What can elm_archive do for me?#

elm_archive consolidates your files into one or more tar files, and uploads them to Elm for safekeeping. While direct upload is ideal for large files (greater than 1 GB), elm_archive is highly recommended for efficiently archiving directories with many small files from Sherlock to Elm.

Using larger tar files in Elm improves performance and makes future data restoration easier. You can later retrieve specific small files by downloading the relevant tar files and extracting only the needed items.


How does elm_archive work?#

elm_archive runs from Sherlock and orchestrates a chain of dependent Slurm jobs to automate the entire archival process. It handles:

  1. Packing: Consolidating files into .tar archives using the parallel dtar tool.
  2. Post-Processing: Splitting oversized archives and creating manifests for each one.
  3. Transfer: Submitting the data transfer to Elm via Globus.
  4. Monitoring & Cleanup: A recurring job monitors the Globus transfer's progress. Upon completion (success or failure), it automatically cleans up all temporary data from your $SCRATCH directory.
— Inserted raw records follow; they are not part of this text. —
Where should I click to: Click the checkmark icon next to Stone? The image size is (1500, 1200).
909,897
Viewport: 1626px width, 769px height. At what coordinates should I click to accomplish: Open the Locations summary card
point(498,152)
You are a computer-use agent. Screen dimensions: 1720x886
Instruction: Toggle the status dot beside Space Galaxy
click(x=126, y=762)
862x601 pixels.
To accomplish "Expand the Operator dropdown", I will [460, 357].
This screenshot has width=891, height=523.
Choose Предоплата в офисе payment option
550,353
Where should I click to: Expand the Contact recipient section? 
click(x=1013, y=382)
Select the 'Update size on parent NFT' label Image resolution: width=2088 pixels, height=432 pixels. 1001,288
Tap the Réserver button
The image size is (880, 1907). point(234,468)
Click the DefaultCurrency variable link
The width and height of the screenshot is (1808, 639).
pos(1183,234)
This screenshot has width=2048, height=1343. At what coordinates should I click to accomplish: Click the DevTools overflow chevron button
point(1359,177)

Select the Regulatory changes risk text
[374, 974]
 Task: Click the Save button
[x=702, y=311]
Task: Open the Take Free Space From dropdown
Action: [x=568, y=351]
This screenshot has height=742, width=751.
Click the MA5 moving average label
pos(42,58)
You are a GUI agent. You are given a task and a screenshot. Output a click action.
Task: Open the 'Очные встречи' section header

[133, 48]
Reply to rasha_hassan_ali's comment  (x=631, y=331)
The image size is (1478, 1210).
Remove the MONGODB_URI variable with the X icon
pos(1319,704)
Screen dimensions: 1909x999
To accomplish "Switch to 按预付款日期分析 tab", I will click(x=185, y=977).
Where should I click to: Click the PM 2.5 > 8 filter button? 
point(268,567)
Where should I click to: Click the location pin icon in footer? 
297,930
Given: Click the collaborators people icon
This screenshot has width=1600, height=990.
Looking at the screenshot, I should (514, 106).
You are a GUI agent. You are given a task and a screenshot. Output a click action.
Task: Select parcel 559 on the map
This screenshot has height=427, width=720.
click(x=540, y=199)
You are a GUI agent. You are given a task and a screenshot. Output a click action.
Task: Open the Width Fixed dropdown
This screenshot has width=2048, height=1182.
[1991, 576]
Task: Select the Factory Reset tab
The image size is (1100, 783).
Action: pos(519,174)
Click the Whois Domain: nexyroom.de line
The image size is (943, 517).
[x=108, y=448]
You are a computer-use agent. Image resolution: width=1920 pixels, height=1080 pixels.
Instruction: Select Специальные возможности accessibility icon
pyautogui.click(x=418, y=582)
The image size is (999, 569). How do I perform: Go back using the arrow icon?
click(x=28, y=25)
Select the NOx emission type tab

This workflow is designed for unattended execution; you can submit a transfer and the script will handle the rest, even if you log out.

logo


Workflow#

Step 1: Register an Elm Access Key#

1. Retrieve Access Key & Secret#

  • Log in to Elm's MinIO console: https://campus.elm.stanford.edu:9001/
  • Create a new Access Key (recommended: descriptive name, e.g., "sherlock-elm-archive")
  • Optionally restrict your key’s permissions (Globus & Elm Documentation)
  • Copy the Access and Secret Keys for the next step (keep them secure and do not share them)

2. Load Keys in Globus#

Step 2: Log in to Globus from Sherlock#

Use our wrapper to authenticate to Globus and grant required consents:

$ elm_archive auth

Follow browser prompts and return tokens when requested. You'll authenticate once for Globus and each endpoint (source and destination).

Step 3: Initiate a Transfer#

From a Sherlock login node, start a transfer using the elm_archive transfer command.

Basic example:

$ elm_archive transfer /path/to/source elm-bucket/prefix/
  • /path/to/source is any directory on Sherlock where you have the necessary permissions. This includes any of the shared filesystems, such as /oak. For more information on filesystems, visit the Sherlock Filesystems Documentation.
  • elm-bucket/prefix is your Elm bucket and destination path. Subfolders are created automatically.

Transfer Label

By default, the source directory name is used as a label for log files, tar files, manifests, and Globus tasks. You can specify a custom label:

$ elm_archive transfer --label projectA-2025 /path/to/source elm-bucket/prefix/

Job Options#

elm_archive provides several options for customizing how archiving jobs are run on Sherlock. You can adjust key Slurm job parameters (like partition, number of tasks, wall time, and constraints) to optimize resource usage, accommodate larger datasets, or integrate with your group’s workflows.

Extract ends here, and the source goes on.